-- WHAT IS NEEDED --
Counting only the lines below that contain the word "button", what is the total? Give it with no other words.

:: GIVEN DATA ::

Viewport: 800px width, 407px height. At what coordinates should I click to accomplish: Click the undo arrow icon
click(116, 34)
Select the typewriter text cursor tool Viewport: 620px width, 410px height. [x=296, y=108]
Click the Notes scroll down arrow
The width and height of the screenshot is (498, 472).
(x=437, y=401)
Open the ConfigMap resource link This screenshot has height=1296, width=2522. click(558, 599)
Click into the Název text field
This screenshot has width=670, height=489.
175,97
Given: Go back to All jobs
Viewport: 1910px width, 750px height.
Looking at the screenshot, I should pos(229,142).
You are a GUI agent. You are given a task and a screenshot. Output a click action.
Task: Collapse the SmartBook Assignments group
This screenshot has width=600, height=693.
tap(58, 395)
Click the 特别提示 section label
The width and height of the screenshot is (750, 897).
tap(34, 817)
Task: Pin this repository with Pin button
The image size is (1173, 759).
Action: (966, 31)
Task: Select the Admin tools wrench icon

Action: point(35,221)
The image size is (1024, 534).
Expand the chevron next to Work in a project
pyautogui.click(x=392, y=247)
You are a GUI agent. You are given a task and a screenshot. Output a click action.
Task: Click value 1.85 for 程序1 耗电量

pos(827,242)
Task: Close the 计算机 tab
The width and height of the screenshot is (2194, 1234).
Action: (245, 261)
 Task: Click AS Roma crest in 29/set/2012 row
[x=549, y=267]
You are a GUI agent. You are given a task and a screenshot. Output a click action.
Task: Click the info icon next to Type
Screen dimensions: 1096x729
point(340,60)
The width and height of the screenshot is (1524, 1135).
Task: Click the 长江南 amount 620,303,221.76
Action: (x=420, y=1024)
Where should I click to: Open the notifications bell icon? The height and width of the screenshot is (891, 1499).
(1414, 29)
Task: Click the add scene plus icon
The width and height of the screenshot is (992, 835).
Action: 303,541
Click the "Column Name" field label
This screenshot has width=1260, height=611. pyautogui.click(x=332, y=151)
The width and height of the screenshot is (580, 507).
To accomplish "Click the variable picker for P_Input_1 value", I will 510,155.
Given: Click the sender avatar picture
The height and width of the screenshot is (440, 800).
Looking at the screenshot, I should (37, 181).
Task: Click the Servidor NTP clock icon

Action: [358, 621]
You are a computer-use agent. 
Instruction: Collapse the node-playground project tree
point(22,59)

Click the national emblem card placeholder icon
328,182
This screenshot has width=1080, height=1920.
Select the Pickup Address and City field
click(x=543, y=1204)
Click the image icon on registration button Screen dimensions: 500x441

:::

-- THE ANSWER --
2